■ YOUR TASK ■
Go through the records and extract every line with the word "Open".
====== RECORDS PROVIDED ======
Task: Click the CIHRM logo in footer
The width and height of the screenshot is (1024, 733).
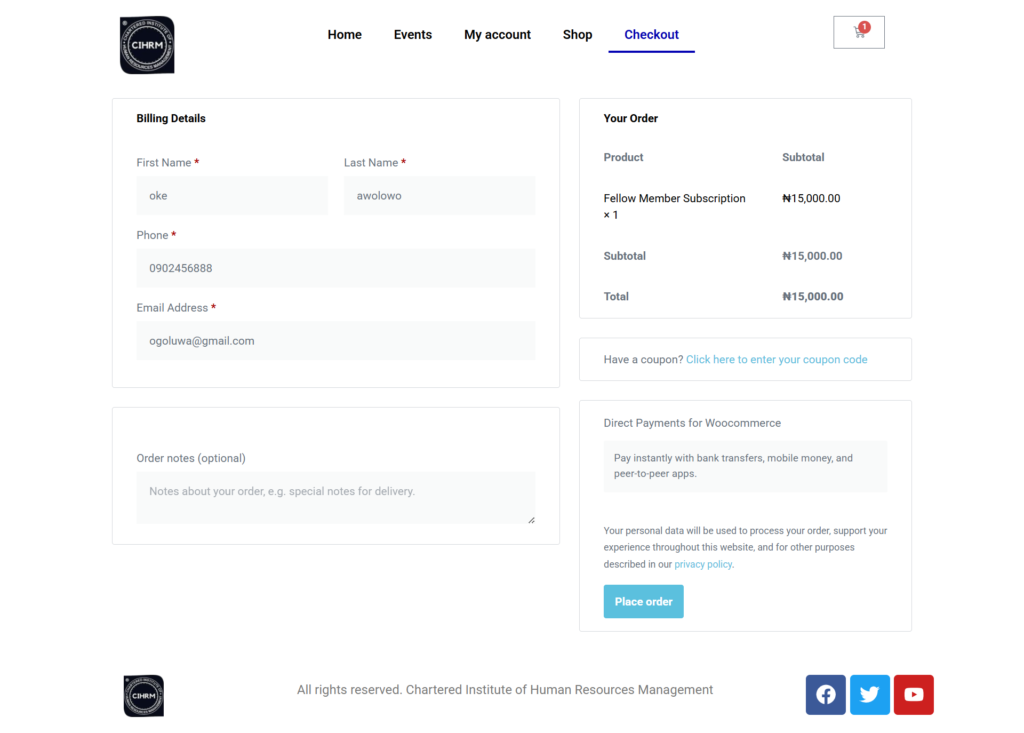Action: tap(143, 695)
======
====== RECORDS PROVIDED ======
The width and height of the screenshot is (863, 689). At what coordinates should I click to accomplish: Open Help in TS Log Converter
======
====== RECORDS PROVIDED ======
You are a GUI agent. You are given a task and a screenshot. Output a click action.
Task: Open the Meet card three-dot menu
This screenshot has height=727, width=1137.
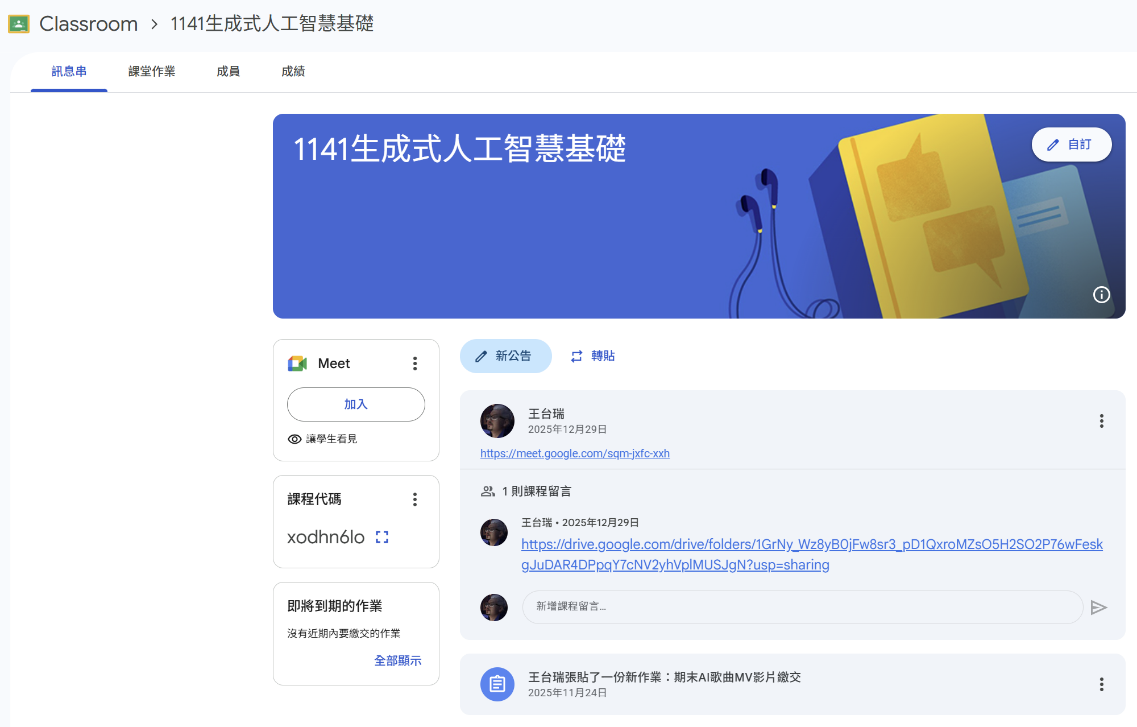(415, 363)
======
■ PROBLEM SOLUTION ■
The width and height of the screenshot is (863, 689). At what coordinates should I click to accomplish: Open Help in TS Log Converter
Task: Open the Meet card three-dot menu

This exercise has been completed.